─── STORED RECORDS ───

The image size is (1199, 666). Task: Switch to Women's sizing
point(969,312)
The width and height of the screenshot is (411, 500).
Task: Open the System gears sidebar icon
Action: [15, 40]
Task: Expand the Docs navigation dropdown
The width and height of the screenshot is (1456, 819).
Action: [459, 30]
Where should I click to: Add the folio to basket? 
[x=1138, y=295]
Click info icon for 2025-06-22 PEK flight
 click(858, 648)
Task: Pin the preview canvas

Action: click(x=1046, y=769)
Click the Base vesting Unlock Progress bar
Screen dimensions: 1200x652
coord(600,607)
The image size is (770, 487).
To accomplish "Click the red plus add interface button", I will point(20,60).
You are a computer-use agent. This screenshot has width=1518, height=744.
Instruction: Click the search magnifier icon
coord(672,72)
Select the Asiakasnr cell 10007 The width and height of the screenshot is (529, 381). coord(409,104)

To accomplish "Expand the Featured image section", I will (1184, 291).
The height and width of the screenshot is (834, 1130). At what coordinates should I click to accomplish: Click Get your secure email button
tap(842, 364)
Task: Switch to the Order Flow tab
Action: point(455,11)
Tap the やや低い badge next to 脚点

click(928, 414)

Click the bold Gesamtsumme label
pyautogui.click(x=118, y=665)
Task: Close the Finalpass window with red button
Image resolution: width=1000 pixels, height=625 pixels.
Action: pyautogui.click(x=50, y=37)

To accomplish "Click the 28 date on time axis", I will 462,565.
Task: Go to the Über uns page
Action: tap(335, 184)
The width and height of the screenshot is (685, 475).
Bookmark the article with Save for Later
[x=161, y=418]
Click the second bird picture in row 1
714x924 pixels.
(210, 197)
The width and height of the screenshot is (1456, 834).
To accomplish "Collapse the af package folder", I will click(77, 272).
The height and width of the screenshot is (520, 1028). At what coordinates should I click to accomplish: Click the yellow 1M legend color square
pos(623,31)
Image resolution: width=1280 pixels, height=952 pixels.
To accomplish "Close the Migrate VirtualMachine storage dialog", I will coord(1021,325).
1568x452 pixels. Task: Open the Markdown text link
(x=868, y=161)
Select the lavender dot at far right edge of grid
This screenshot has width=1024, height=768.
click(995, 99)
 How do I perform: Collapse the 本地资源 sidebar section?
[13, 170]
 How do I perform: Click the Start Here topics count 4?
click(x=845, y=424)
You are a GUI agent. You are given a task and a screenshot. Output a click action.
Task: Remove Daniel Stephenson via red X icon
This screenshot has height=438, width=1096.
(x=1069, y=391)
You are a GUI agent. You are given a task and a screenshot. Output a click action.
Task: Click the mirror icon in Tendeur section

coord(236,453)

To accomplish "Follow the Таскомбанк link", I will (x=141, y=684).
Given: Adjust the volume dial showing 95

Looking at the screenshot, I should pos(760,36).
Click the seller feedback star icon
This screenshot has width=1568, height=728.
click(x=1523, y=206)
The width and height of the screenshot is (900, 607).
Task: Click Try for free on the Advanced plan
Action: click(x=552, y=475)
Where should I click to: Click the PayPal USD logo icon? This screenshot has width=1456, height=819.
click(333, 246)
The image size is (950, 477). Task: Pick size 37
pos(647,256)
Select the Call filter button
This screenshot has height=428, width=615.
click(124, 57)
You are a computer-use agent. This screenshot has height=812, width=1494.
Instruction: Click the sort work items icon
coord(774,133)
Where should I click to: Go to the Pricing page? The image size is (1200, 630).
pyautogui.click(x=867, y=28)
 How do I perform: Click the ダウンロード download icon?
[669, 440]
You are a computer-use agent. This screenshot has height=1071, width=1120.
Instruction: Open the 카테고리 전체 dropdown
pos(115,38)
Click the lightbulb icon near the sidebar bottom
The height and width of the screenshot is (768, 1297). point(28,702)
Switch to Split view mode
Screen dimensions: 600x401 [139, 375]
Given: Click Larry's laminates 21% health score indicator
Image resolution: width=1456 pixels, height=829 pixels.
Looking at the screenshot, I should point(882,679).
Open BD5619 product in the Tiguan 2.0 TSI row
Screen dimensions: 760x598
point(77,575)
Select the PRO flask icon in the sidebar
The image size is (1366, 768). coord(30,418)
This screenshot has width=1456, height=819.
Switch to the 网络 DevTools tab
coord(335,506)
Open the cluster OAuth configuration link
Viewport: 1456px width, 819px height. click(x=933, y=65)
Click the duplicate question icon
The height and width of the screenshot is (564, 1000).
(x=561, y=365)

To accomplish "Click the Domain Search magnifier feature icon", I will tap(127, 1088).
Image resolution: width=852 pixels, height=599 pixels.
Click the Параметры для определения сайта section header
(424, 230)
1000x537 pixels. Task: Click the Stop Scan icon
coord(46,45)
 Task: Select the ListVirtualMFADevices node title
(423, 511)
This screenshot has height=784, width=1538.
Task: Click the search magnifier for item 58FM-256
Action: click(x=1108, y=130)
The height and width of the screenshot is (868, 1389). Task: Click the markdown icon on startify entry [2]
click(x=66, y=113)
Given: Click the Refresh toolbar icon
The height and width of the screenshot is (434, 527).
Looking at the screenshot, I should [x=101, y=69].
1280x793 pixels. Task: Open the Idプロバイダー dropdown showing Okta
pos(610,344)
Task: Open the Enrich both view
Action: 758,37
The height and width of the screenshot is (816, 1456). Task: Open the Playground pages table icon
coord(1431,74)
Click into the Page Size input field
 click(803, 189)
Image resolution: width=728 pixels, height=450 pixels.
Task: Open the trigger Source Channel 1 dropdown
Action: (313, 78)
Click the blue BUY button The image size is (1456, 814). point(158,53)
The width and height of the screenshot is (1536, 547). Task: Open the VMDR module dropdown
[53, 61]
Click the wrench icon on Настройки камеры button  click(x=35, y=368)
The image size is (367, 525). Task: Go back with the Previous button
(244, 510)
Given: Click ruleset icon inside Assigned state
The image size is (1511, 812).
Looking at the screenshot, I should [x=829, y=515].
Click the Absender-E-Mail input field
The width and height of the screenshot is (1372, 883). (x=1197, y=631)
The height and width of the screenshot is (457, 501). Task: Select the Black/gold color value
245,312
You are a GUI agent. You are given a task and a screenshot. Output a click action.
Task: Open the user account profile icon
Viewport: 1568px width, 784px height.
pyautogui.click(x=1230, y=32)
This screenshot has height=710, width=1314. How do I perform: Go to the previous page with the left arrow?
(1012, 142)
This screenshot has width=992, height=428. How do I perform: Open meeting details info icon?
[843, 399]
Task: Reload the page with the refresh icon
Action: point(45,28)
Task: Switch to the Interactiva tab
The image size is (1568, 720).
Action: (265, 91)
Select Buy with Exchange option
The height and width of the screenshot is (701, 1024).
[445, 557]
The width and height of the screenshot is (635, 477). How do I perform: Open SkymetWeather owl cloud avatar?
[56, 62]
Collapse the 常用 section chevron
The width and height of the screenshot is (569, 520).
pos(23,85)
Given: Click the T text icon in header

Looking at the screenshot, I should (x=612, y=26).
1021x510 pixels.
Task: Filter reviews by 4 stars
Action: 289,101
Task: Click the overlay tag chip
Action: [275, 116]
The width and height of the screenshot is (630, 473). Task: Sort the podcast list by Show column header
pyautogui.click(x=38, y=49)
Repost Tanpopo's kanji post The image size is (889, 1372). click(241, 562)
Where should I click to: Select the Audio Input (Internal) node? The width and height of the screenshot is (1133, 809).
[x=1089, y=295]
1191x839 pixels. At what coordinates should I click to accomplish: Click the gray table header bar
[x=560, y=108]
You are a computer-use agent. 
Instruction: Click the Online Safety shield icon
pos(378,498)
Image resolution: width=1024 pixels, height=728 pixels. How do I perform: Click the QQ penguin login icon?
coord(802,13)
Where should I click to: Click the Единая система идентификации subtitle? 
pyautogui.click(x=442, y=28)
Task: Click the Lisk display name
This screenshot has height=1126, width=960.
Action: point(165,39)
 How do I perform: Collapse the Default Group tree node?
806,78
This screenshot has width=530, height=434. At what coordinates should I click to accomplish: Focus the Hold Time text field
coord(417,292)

───

## DIRECTIONS
Copy out the records word for word, starting at the first line and ending with the line that contains "I will point(20,60).".

## COMPLETE OUTPUT
The image size is (1199, 666). Task: Switch to Women's sizing
point(969,312)
The width and height of the screenshot is (411, 500).
Task: Open the System gears sidebar icon
Action: [15, 40]
Task: Expand the Docs navigation dropdown
The width and height of the screenshot is (1456, 819).
Action: [459, 30]
Where should I click to: Add the folio to basket? 
[x=1138, y=295]
Click info icon for 2025-06-22 PEK flight
 click(858, 648)
Task: Pin the preview canvas

Action: click(x=1046, y=769)
Click the Base vesting Unlock Progress bar
Screen dimensions: 1200x652
coord(600,607)
The image size is (770, 487).
To accomplish "Click the red plus add interface button", I will point(20,60).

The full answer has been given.